За полночь Фламма почувствовала прикосновение. Вздрогнула, подумала грязное, села, потерла слипшиеся от вечерних слез глаза, придвинула чадящую на столике масляную лампу и вдруг захлебнулась слезами снова. На ее постели сидела королева Тимора Армилла. Рядом терла глаза десятилетняя Бакка. Секунду смотрели все трое друг на друга, а потом вдруг бросились навстречу, обнялись и плакали долго и безутешно. Армилла гладила неровно постриженную голову племянницы и шептала что-то невнятное, приговаривала, что сестра ее, Тричилла, всегда была дурехой, потому как нельзя давать волю чувствам, но так, если выбирать, что важнее, обида или любовь, только дура обиду выберет, тем более что и Тричиллы уже нет, и времена настали такие, что ни вздохнуть, ни поперхнуться.
– Король, – прошептала Фламма.
Хотела сказать – «отец», но не решилась.
– Король в опасности! Мама просила передать, что Пурус убьет его.
– Я знаю, – дрогнул голос Армиллы. – Вигил тоже знает. Ну ничего, как-нибудь убережемся. Даст Энки, Пурус остынет, отойдет. А там посмотрим. Сейчас важнее тот ужас, что на севере. Если Шуманза падет, нам очень трудно придется, очень. Без Ардууса мы со свеями не справимся. Не то что Аббуту оставим, но, может быть, и Обстинар. Укрепляем сейчас тиморский замок, городские стены, но в случае осады долго мы там не продержимся.

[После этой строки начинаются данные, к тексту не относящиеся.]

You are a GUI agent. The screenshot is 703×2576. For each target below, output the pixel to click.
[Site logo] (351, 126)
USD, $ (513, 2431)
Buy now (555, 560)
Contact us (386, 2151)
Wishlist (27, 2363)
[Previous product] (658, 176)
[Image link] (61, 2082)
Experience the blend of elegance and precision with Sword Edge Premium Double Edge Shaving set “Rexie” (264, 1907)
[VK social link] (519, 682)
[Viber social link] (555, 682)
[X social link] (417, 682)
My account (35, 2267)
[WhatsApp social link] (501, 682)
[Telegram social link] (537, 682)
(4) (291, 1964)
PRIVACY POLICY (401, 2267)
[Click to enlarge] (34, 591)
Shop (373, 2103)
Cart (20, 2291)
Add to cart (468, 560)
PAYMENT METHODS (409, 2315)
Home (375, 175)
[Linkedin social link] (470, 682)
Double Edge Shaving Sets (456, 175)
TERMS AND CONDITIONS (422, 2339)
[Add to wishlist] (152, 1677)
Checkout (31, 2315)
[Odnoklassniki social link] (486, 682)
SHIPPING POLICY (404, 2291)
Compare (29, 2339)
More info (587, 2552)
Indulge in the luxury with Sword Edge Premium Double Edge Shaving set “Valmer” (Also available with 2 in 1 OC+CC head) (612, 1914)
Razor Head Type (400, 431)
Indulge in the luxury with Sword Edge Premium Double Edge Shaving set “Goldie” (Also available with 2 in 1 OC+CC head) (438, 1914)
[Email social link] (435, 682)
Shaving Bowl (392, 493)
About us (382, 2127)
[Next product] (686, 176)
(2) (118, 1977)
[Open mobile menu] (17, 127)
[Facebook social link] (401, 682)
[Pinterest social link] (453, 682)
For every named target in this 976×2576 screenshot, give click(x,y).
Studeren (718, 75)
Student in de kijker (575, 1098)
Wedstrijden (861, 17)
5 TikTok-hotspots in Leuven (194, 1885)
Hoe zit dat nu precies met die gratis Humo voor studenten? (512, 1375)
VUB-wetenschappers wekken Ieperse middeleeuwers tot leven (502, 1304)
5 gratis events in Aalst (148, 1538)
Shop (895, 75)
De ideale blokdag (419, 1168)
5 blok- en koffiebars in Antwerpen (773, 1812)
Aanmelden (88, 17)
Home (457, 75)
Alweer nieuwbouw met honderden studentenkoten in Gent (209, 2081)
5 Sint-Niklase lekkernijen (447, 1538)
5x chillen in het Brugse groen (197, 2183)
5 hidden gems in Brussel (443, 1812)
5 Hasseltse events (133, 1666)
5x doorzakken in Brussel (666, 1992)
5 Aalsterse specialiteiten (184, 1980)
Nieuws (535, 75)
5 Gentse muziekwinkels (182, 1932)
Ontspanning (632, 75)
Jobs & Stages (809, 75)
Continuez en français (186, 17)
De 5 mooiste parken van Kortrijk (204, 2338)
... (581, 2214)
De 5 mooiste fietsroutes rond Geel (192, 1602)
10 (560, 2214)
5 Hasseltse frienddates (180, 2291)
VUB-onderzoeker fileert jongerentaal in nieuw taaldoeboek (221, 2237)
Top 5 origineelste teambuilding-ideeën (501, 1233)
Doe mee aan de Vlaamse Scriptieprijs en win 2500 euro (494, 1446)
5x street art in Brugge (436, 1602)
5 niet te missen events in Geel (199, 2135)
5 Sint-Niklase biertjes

– И что же делать? – всхлипнула Фламма, и в унисон ей тут же зарыдала Бакка.
– А что делали те, кто встал против Лучезарного полторы тысячи лет назад? – вытерла слезы Армилла. – Вставали и сражались. Разве кто-то из них надеялся остаться в живых?
– А разве кто-то остался? – спросила Фламма.
– Мы, – пожала плечами Армилла. – Наши предки.
– Но ведь мы воевали на противной стороне! – прошептала Фламма.
– Наши предки, – покачала головой Армилла. – Ослепленные, обманутые, зачарованные. Заплатившие за ту сторону полную цену. Теперь мы на своей стороне. На стороне Ардууса, что бы ни случилось. Ты понимаешь?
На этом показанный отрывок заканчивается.